● WORK REQUIRED: Would you return all of this data exactly, leaving nothing out?

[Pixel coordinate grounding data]
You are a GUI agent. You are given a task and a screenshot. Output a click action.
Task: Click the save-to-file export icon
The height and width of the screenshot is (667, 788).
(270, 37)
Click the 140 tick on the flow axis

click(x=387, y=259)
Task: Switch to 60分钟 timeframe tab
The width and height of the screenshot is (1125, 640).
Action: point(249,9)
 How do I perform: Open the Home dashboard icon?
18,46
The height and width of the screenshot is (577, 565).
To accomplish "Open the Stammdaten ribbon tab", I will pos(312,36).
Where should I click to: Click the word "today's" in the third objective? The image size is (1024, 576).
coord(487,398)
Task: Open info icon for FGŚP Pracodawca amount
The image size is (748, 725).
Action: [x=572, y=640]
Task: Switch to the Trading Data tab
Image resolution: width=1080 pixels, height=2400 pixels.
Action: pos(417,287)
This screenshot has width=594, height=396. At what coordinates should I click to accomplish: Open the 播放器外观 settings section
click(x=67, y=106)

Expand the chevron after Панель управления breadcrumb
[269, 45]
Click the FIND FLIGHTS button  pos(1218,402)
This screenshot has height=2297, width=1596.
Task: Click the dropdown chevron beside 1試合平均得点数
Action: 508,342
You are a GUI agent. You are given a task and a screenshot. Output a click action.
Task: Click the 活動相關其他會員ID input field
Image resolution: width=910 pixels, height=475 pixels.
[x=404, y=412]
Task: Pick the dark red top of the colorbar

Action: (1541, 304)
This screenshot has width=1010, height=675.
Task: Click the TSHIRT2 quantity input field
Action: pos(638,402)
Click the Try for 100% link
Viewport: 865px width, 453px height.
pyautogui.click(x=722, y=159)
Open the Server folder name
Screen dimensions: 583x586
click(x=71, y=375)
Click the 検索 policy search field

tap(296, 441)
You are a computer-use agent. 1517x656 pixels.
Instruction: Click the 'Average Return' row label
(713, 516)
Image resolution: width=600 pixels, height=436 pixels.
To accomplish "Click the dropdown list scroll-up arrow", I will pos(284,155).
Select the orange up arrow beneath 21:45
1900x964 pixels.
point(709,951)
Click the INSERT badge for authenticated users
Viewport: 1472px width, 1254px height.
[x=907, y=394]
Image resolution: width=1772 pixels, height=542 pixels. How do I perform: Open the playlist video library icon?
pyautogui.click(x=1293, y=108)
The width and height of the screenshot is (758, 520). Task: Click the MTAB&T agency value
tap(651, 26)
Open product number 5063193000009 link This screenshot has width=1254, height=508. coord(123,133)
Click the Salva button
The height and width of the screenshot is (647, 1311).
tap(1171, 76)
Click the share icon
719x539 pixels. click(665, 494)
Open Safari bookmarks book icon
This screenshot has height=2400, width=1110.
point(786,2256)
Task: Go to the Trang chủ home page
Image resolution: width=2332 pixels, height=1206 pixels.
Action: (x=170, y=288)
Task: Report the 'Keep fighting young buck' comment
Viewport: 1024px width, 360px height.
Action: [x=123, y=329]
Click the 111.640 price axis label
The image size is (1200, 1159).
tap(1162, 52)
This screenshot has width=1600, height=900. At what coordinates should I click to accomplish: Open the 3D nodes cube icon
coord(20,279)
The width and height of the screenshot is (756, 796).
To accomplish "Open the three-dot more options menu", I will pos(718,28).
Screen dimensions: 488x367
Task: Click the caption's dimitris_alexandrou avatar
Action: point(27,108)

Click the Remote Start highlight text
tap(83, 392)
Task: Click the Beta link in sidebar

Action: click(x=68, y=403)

● ANSWER BELOW:
You are a GUI agent. You are given a task and a screenshot. Output a click action.
Task: Click the save-to-file export icon
The height and width of the screenshot is (667, 788).
(270, 37)
Click the 140 tick on the flow axis

click(x=387, y=259)
Task: Switch to 60分钟 timeframe tab
The width and height of the screenshot is (1125, 640).
Action: point(249,9)
 How do I perform: Open the Home dashboard icon?
18,46
The height and width of the screenshot is (577, 565).
To accomplish "Open the Stammdaten ribbon tab", I will pos(312,36).
Where should I click to: Click the word "today's" in the third objective? The image size is (1024, 576).
coord(487,398)
Task: Open info icon for FGŚP Pracodawca amount
The image size is (748, 725).
Action: [x=572, y=640]
Task: Switch to the Trading Data tab
Image resolution: width=1080 pixels, height=2400 pixels.
Action: pos(417,287)
This screenshot has width=594, height=396. At what coordinates should I click to accomplish: Open the 播放器外观 settings section
click(x=67, y=106)

Expand the chevron after Панель управления breadcrumb
[269, 45]
Click the FIND FLIGHTS button  pos(1218,402)
This screenshot has height=2297, width=1596.
Task: Click the dropdown chevron beside 1試合平均得点数
Action: 508,342
You are a GUI agent. You are given a task and a screenshot. Output a click action.
Task: Click the 活動相關其他會員ID input field
Image resolution: width=910 pixels, height=475 pixels.
[x=404, y=412]
Task: Pick the dark red top of the colorbar

Action: (1541, 304)
This screenshot has width=1010, height=675.
Task: Click the TSHIRT2 quantity input field
Action: pos(638,402)
Click the Try for 100% link
Viewport: 865px width, 453px height.
pyautogui.click(x=722, y=159)
Open the Server folder name
Screen dimensions: 583x586
click(x=71, y=375)
Click the 検索 policy search field

tap(296, 441)
You are a computer-use agent. 1517x656 pixels.
Instruction: Click the 'Average Return' row label
(713, 516)
Image resolution: width=600 pixels, height=436 pixels.
To accomplish "Click the dropdown list scroll-up arrow", I will pos(284,155).
Select the orange up arrow beneath 21:45
1900x964 pixels.
point(709,951)
Click the INSERT badge for authenticated users
Viewport: 1472px width, 1254px height.
[x=907, y=394]
Image resolution: width=1772 pixels, height=542 pixels. How do I perform: Open the playlist video library icon?
pyautogui.click(x=1293, y=108)
The width and height of the screenshot is (758, 520). Task: Click the MTAB&T agency value
tap(651, 26)
Open product number 5063193000009 link This screenshot has width=1254, height=508. coord(123,133)
Click the Salva button
The height and width of the screenshot is (647, 1311).
tap(1171, 76)
Click the share icon
719x539 pixels. click(665, 494)
Open Safari bookmarks book icon
This screenshot has height=2400, width=1110.
point(786,2256)
Task: Go to the Trang chủ home page
Image resolution: width=2332 pixels, height=1206 pixels.
Action: (x=170, y=288)
Task: Report the 'Keep fighting young buck' comment
Viewport: 1024px width, 360px height.
Action: [x=123, y=329]
Click the 111.640 price axis label
The image size is (1200, 1159).
tap(1162, 52)
This screenshot has width=1600, height=900. At what coordinates should I click to accomplish: Open the 3D nodes cube icon
coord(20,279)
The width and height of the screenshot is (756, 796).
To accomplish "Open the three-dot more options menu", I will pos(718,28).
Screen dimensions: 488x367
Task: Click the caption's dimitris_alexandrou avatar
Action: point(27,108)

Click the Remote Start highlight text
tap(83, 392)
Task: Click the Beta link in sidebar

Action: click(x=68, y=403)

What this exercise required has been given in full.